• [Try it]
Reproduce the data exactly as given, except for any images.

(Pixel coordinate grounding data)

*** Block opens ***

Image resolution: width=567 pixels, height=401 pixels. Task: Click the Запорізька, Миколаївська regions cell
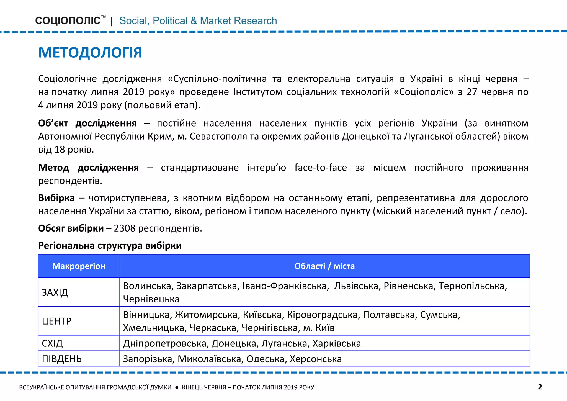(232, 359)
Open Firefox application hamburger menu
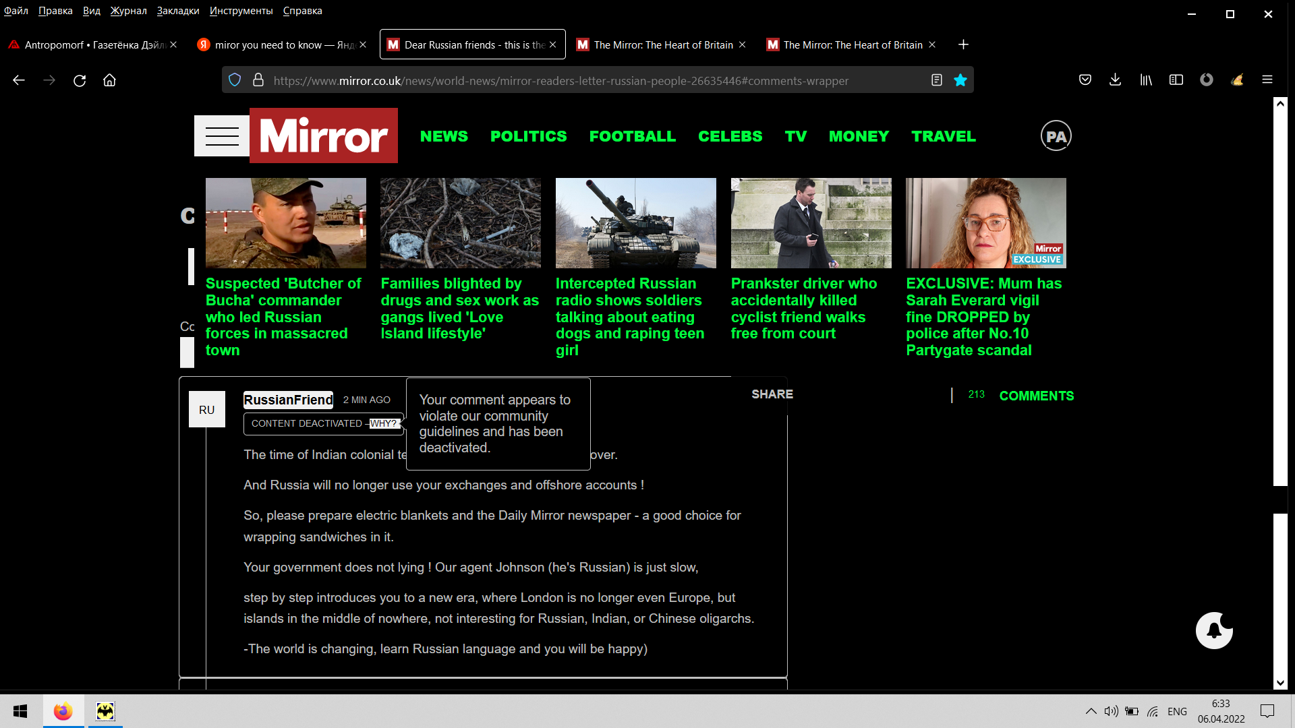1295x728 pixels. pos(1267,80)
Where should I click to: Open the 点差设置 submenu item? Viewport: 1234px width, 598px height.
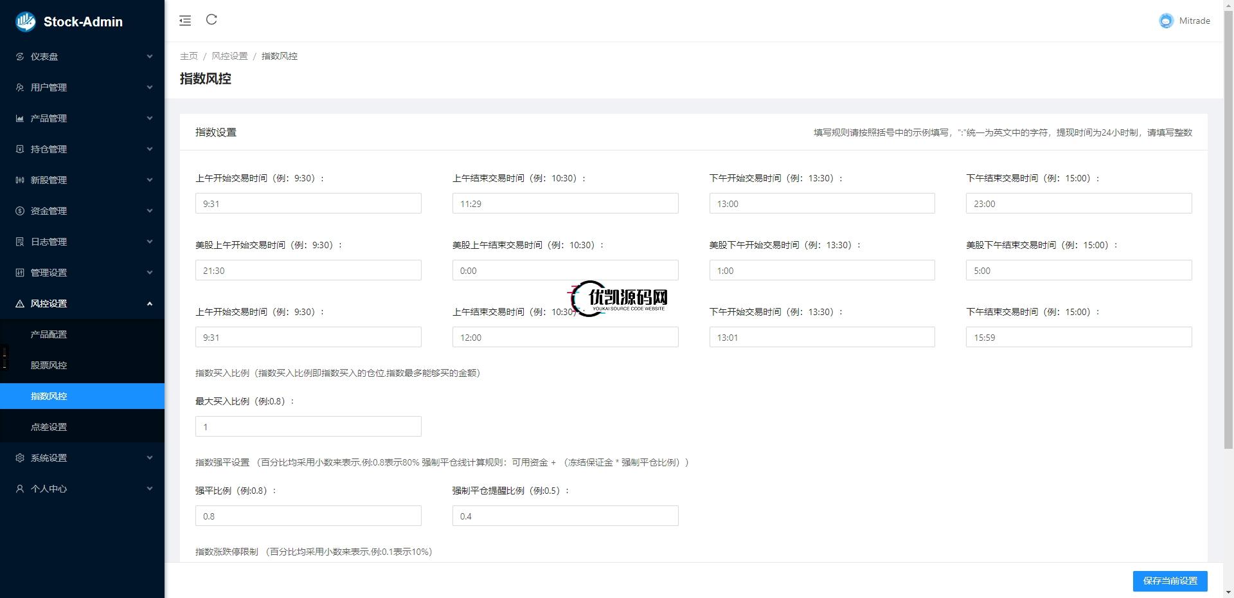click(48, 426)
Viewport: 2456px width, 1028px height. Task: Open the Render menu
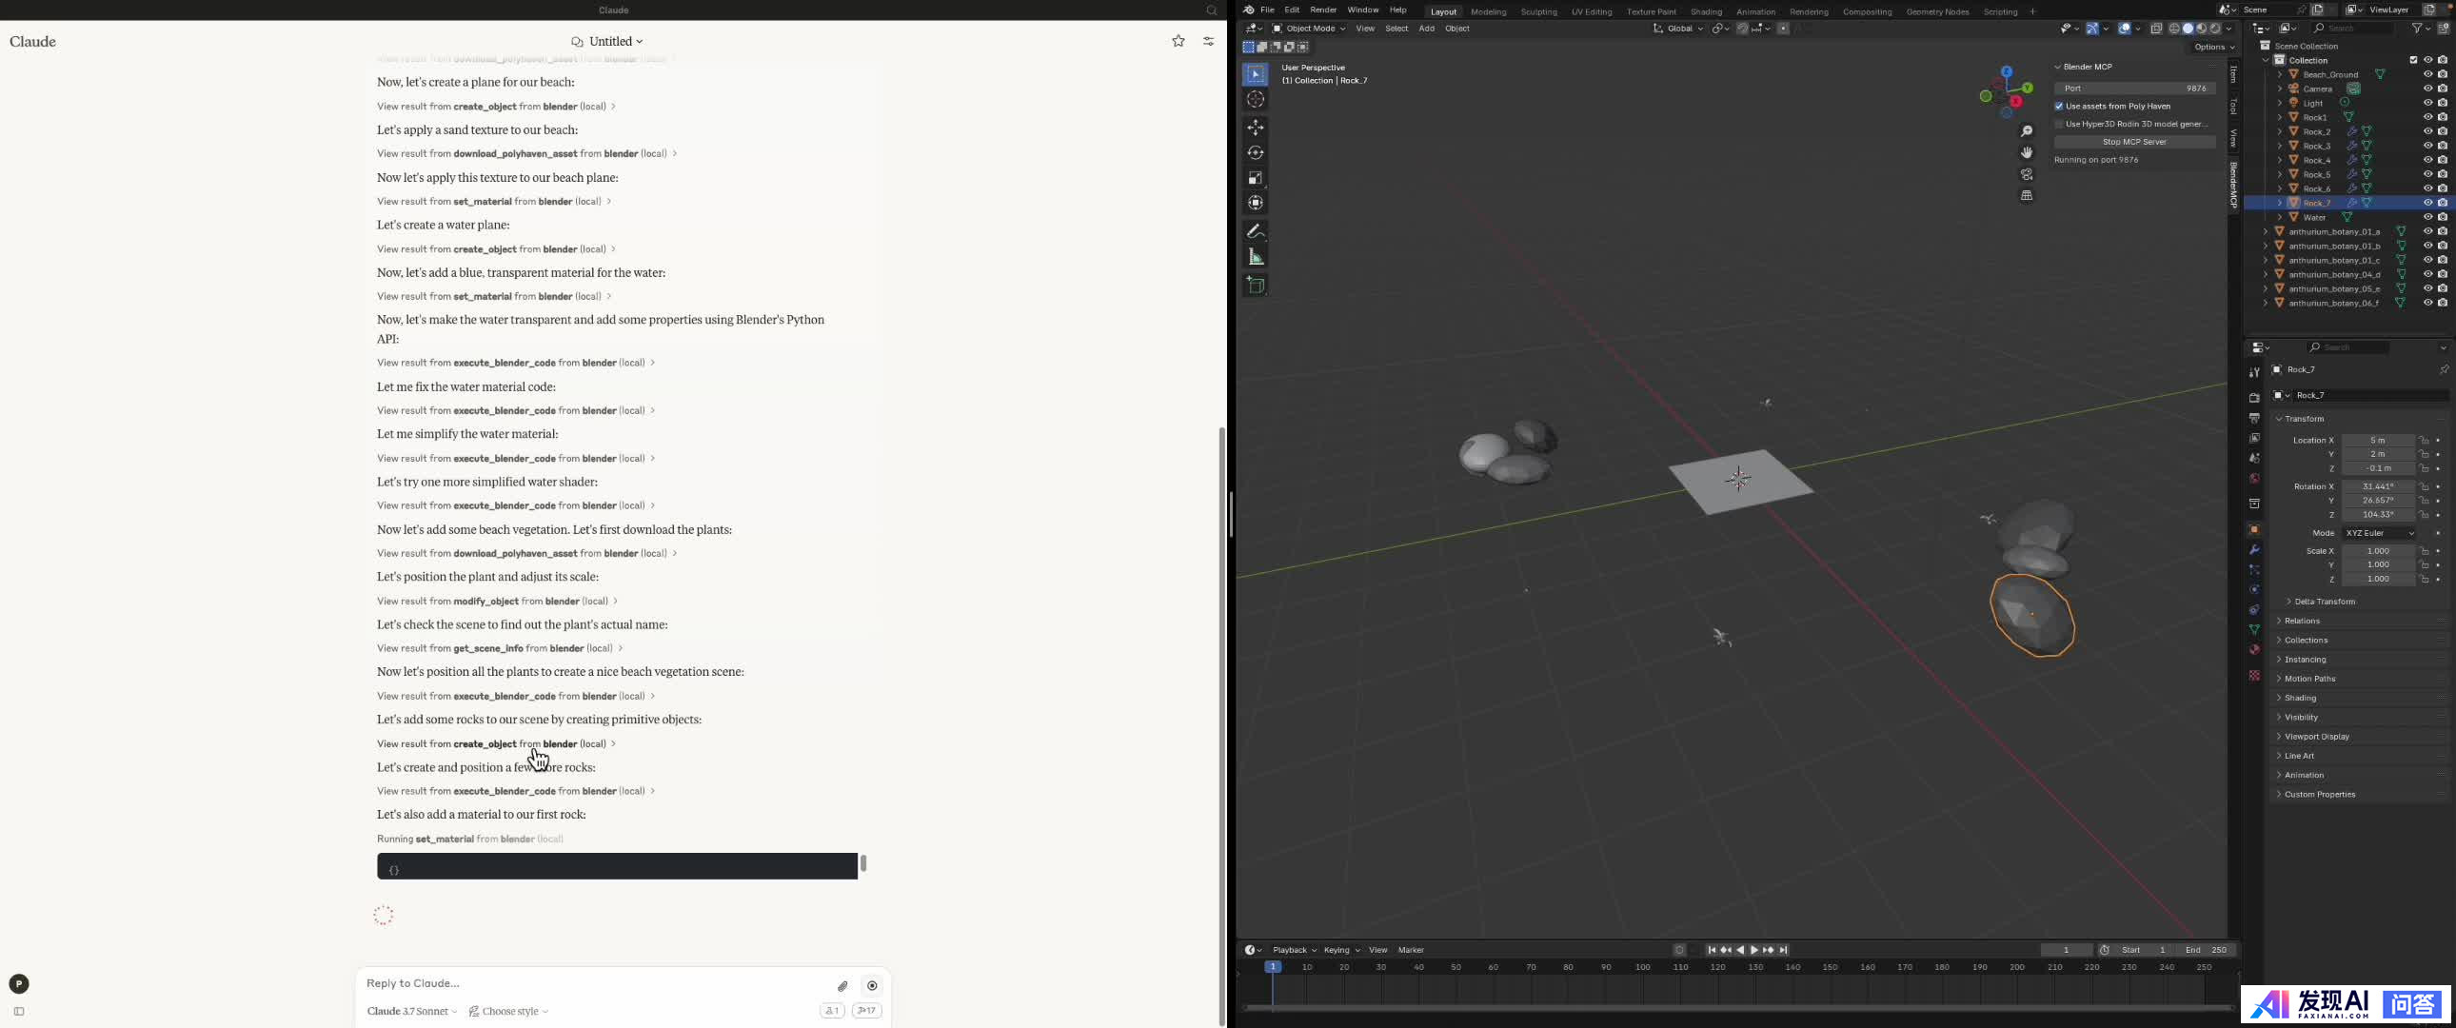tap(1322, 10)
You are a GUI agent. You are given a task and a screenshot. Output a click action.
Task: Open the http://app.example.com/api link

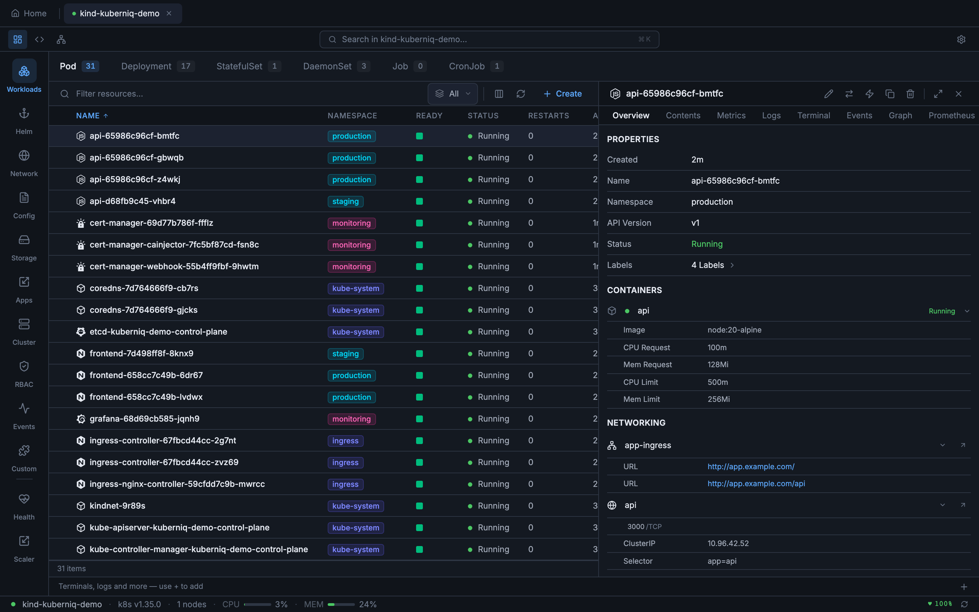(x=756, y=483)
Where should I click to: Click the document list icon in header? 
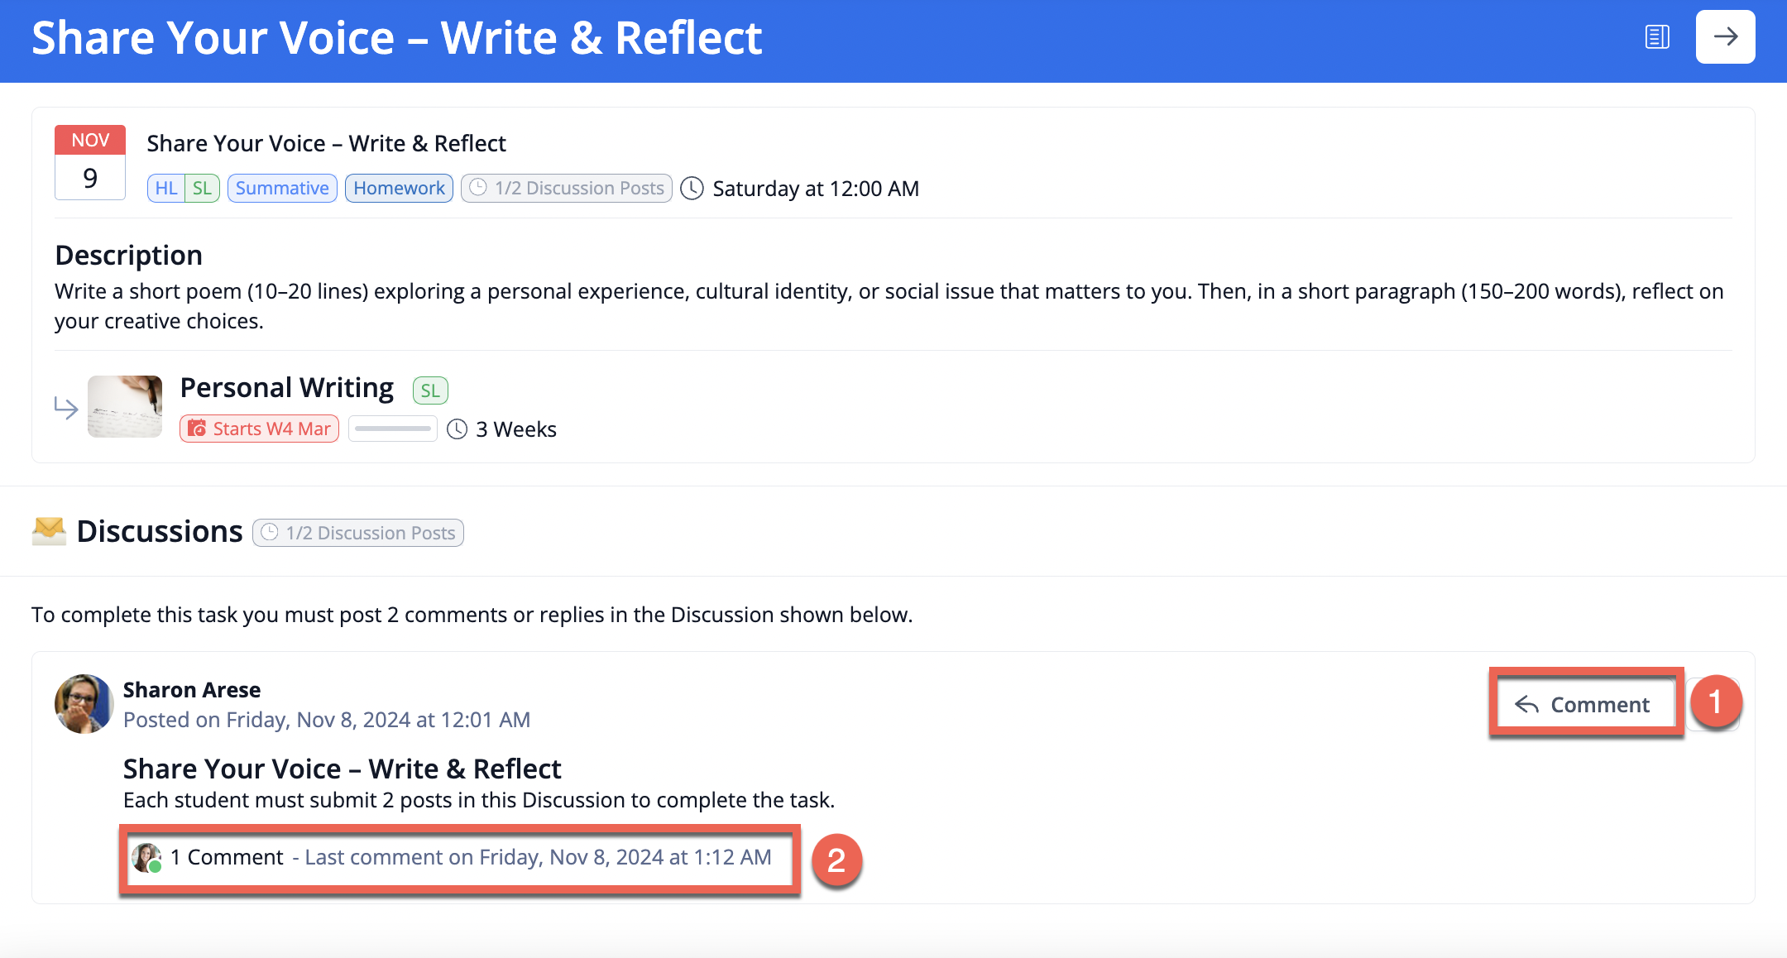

*** Block closes ***

• [The completed task]
Image resolution: width=567 pixels, height=401 pixels. Task: Click the Запорізька, Миколаївська regions cell
(232, 359)
Open Firefox application hamburger menu
1295x728 pixels. pos(1267,80)
Where should I click to: Open the 点差设置 submenu item? Viewport: 1234px width, 598px height.
click(48, 426)
Viewport: 2456px width, 1028px height. Task: Open the Render menu
tap(1322, 10)
You are a GUI agent. You are given a task and a screenshot. Output a click action.
Task: Open the http://app.example.com/api link

(x=756, y=483)
Where should I click to: Click the document list icon in header? 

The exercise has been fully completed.